This view is expressed in the book Eaarth (spelled wrong to indicate that the planet is no longer the Earth we once knew!).
I find the idea of halting growth to be abhorrent.
What is growth? Growth is an either an increase in population or an increase in wealth.
Population increase is problematic but that is not a problem in the western world where population is basically stable, our real problem is increasing wealth. The problem with our increasing wealth is not that it is necessarily harmful to the environment and usustainable and thus destined to end in a catastrophic collapse (see Jared Diamond's book Collapse). The problem with our growth is that it is poorly defined.
A private company that borrows money from the bank cannot report that money as profit, if they did their shareholders would eat them alive. Similarly if a company borrowed money from the bank and spent it on things other than infrastructure that allowed them to make more money (like new equipment) they would be in big big trouble.
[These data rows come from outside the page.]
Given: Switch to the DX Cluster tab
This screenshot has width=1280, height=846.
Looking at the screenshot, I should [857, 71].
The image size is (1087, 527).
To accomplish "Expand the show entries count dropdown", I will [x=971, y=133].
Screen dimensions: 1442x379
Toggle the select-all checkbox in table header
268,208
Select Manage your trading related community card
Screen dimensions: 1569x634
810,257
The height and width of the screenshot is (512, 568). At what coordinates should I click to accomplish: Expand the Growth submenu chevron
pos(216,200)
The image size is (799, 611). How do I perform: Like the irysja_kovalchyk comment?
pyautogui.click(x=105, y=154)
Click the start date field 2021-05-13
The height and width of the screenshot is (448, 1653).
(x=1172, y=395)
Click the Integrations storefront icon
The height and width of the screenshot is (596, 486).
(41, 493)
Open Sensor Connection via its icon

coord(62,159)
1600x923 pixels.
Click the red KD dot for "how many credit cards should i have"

If borrowing money that you later need to pay back is not "growth" then depleting the resources of the planet without increasing the long term value of those resources is not growth it is just borrowing value without a plan to pay it back. Our version of growth is just doing the same stupid thing only doing it more. The skills and technology exist for us to increase our wealth in a real sense. If the incentives were correct we would be motivated to develop technologies that utilize resources in a more and more efficient manner such that we never end up running out of resources.
We are no where near efficient enough at the moment to talk about living within our means we need to grow out of this wasteful local minimum and continue to progress towards a world were every individual is free to pursue life to it's maximum potential.